Six mois après sa promulgation, le débat sur la loi Duplomb fait son retour dans l’hémicycle de l’Assemblée nationale. Les députés débattront ce mercredi 11 février du rapport élaboré à la suite du succès d’une pétition citoyenne ayant recueilli plus de deux millions de signatures. Celle-ci s’opposait à la proposition de loi "visant à lever les contraintes à l’exercice du métier d’agriculteur".
À l’époque, le texte porté par le sénateur LR Laurent Duplomb avait suscité une vive polémique, notamment en raison de la réintroduction envisagée de pesticides interdits, dont certains néonicotinoïdes.

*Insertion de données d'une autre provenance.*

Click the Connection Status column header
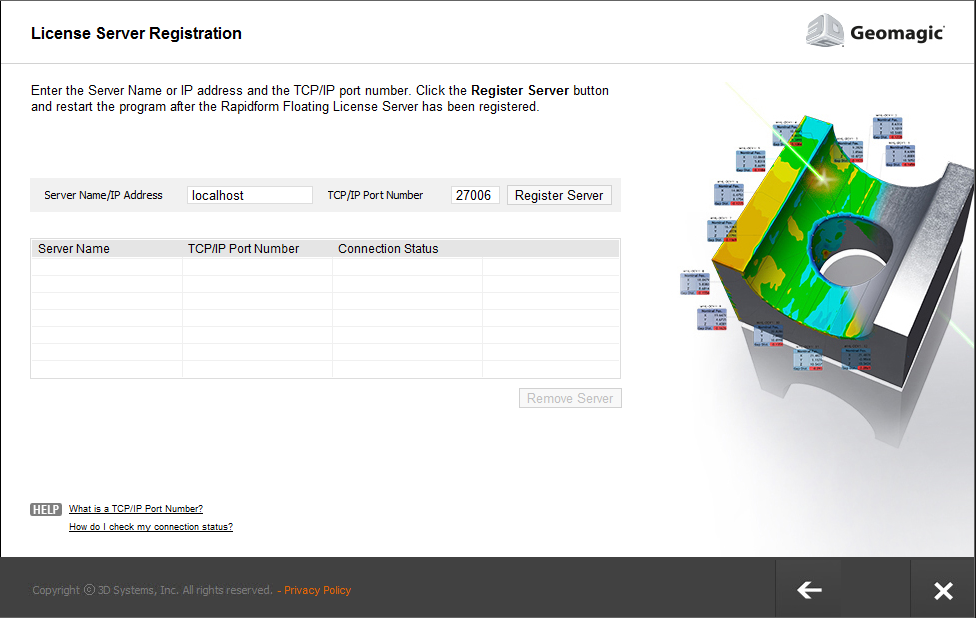The height and width of the screenshot is (618, 976). click(x=388, y=248)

Adoptée définitivement début juillet 2025, la loi avait été partiellement censurée un mois plus tard par le Conseil constitutionnel.

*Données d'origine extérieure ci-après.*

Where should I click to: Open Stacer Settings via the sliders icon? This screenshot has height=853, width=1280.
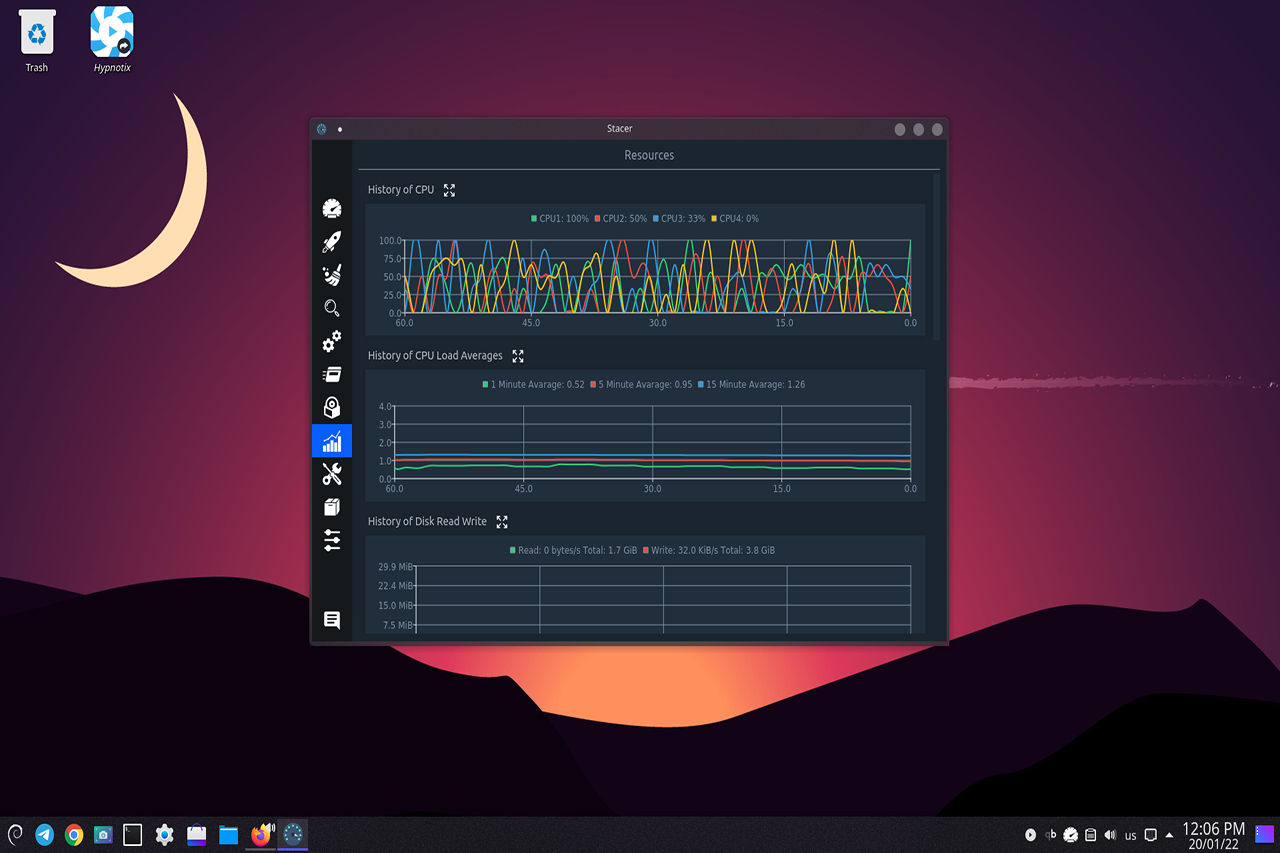pos(331,541)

Pas conforme à la chartre de l'environnement
Les Sages avaient notamment invalidé la mesure concernant les néonicotinoïdes, estimant qu’elle ne garantissait pas suffisamment le droit à vivre dans un environnement sain, consacré par la Charte de l’environnement.
🔴Mobilisation contre la loi #Dupomb
— Sud Radio (@SudRadio) February 11, 2026
🗣️Sandrine Rousseau : "Si l'acétamipride est si bon qu'il le dit, je propose au sénateur Duplomb d'en boire un verre chaque matin. On verra dans 5 ans comment il se serra !"
➡️Le direct : https://t.co/QKa5Efuc2W
☎️Réagissez au 0 826 300 300 pic.twitter.com/dHCmg2iwR5
Ce que prévoit la loi
Au-delà de la question des pesticides, la loi Duplomb vise principalement à "simplifier" les conditions d’autorisation des exploitations agricoles, en particulier dans le cadre de la réglementation des installations classées pour la protection de l’environnement (ICPE).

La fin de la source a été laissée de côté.